Adriena Šimotová en 2001, photo: Jiří Jiroutek, CC BY-SA 3.0

« Le travail est un pilier sur lequel repose mon existence », dit la plasticienne Adriena Šimotová dans le catalogue de sa récente exposition pragoise, organisée à l’occasion de ses 85 ans. Cette exposition est en deux parties : la première qui jette un regard en arrière est à voir jusqu’au 25 avril au Musée Kampa et la seconde, consacrée aux nouveaux travaux d’Adriena Šimotová, est ouverte jusqu’au 19 juin prochain à la Galerie Rudolfinum. Etroitement liée à la France, Adriena Šimotová est une des plus importantes artistes tchèques contemporaines, une femme remarquable et courageuse. Ses tragédies personnelles, l’histoire troublante de son pays, la richesse de sa vie intérieure : tout cela se reflète dans ses travaux sur papier – son matériel de prédilection – travaux admirés tant en République tchèque qu’à l’étranger. Rencontre.

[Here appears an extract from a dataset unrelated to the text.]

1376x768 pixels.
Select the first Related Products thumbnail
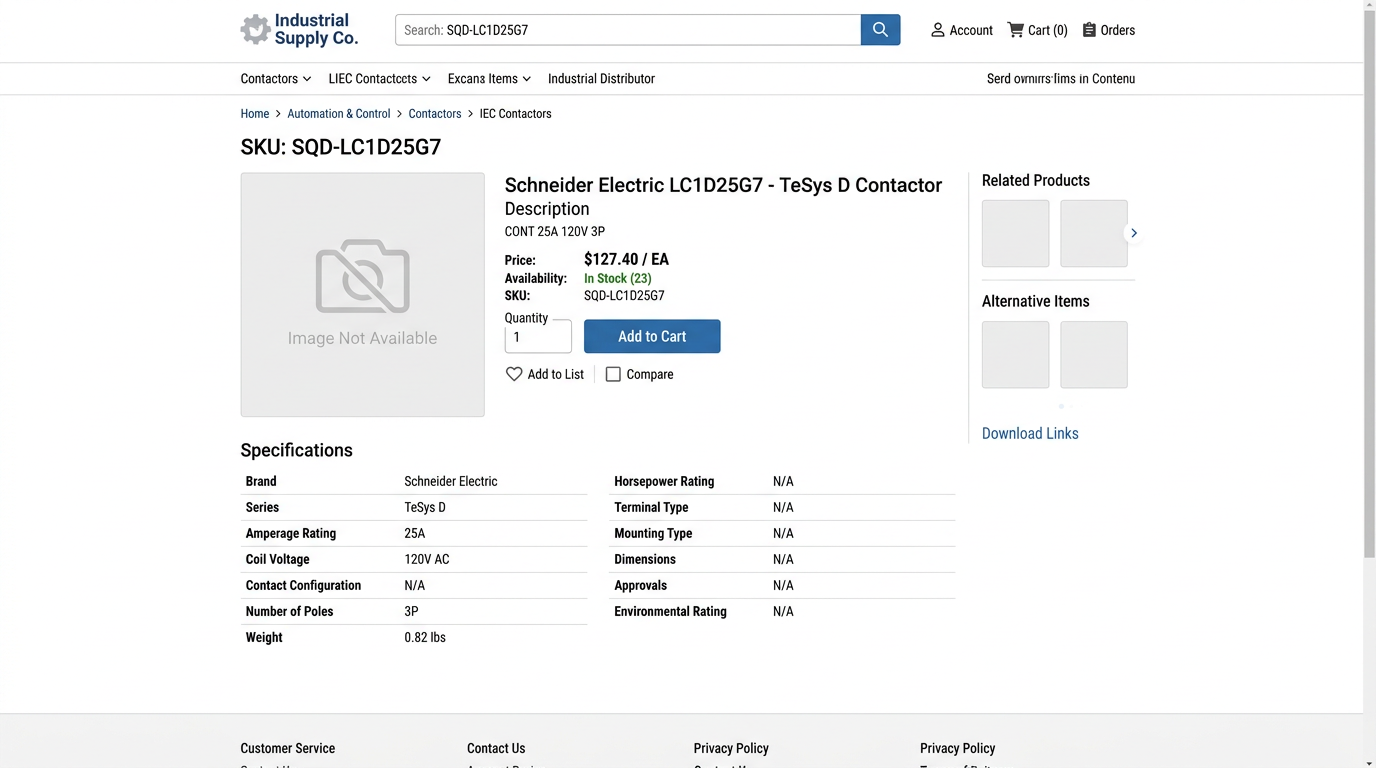click(x=1015, y=234)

« Ma grand-mère était originaire d’Yverdon, en Suisse romande. Elle vivait avec mes parents et moi à Prague. Moi, je suis allée en France pour la première fois quand j’avais trente ans déjà : avant la guerre j’étais petite, pendant la Deuxième Guerre mondiale on ne pouvait pas voyager, et après la guerre on ne pouvait pas voyager non plus. Jusqu’en 1964, j’ai fait des tableaux… On ne peut pas dire que c’étaient des paysages, mais plutôt des œuvres inspirées de la nature, des reflets de l’eau par exemple. Des choses qui ressemblent, pour moi, à la musique de Debussy. »

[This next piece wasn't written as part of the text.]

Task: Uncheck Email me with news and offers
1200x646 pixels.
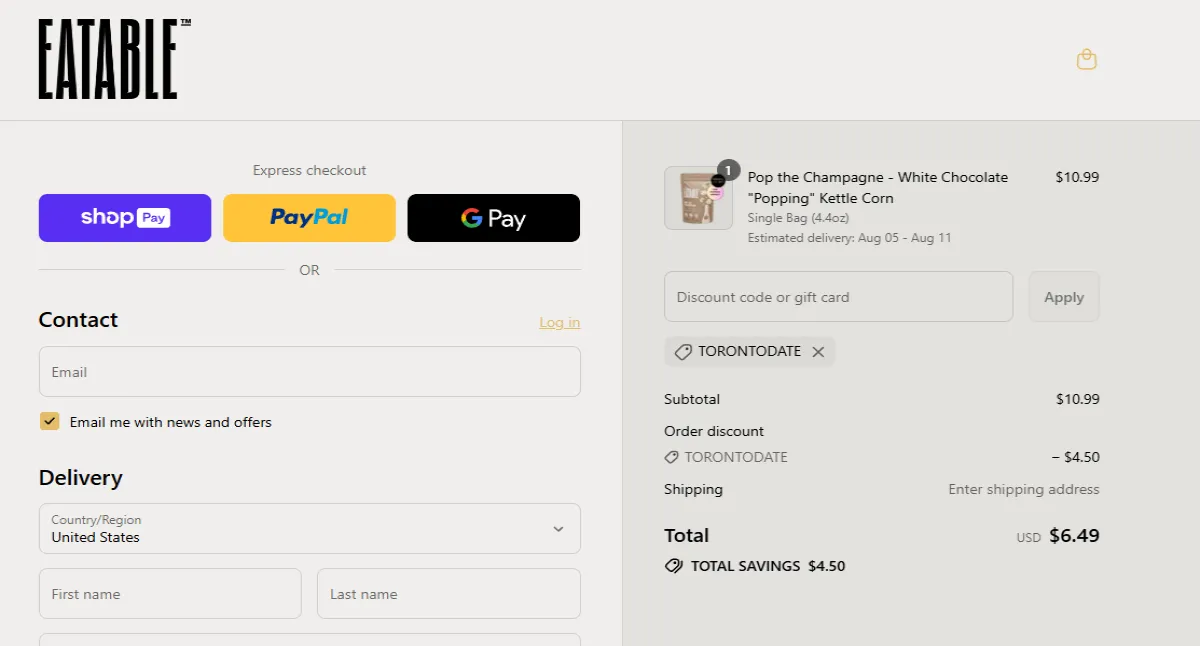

Adriena Šimotová dans les années 60,  photo: Karel Kuklík,  CC BY-SA 3.0

Ce premier voyage en France, Adriena Šimotová l’a effectué en 1959. Dans sa monographie française intitulée « L’œil éphémère » et éditée en 2002 à l’occasion de son exposition au Musée des Beaux-Arts de Dijon, l’artiste se souvient :

L’exposition 'Vyjevování'  (Révélation)

« En général, l’idée que nous nous faisons des choses ne correspond pas à la réalité. Mais dans ce cas, Paris était absolument semblable à ce que j’avais dans mes rêves ! Je me souviens par exemple de mes promenades d’enfant avec ma grand-mère dans les parcs de Prague (…), je traînais des pieds dans les feuilles mortes et je me disais que ce devait être à peu près à cela que ressemblaient les jardins français. Et en effet, les feuilles mortes des Tuileries ressemblaient beaucoup à celles de mon enfance. »

En 1968, Adriena Šimotová revient en France, en Bretagne et à Paris, cette fois-ci en compagnie de son mari, le peintre et graveur Jiří John. Elle retiendra de ce séjour notamment une rencontre avec Josef Šíma, peintre tchèque installé à Paris, qui avait alors exposé au Musée d’Art moderne. Elle se souviendra « d’une table de bois sur laquelle brillait le soleil », de Josef Šíma leur apportant « une omelette flambée ».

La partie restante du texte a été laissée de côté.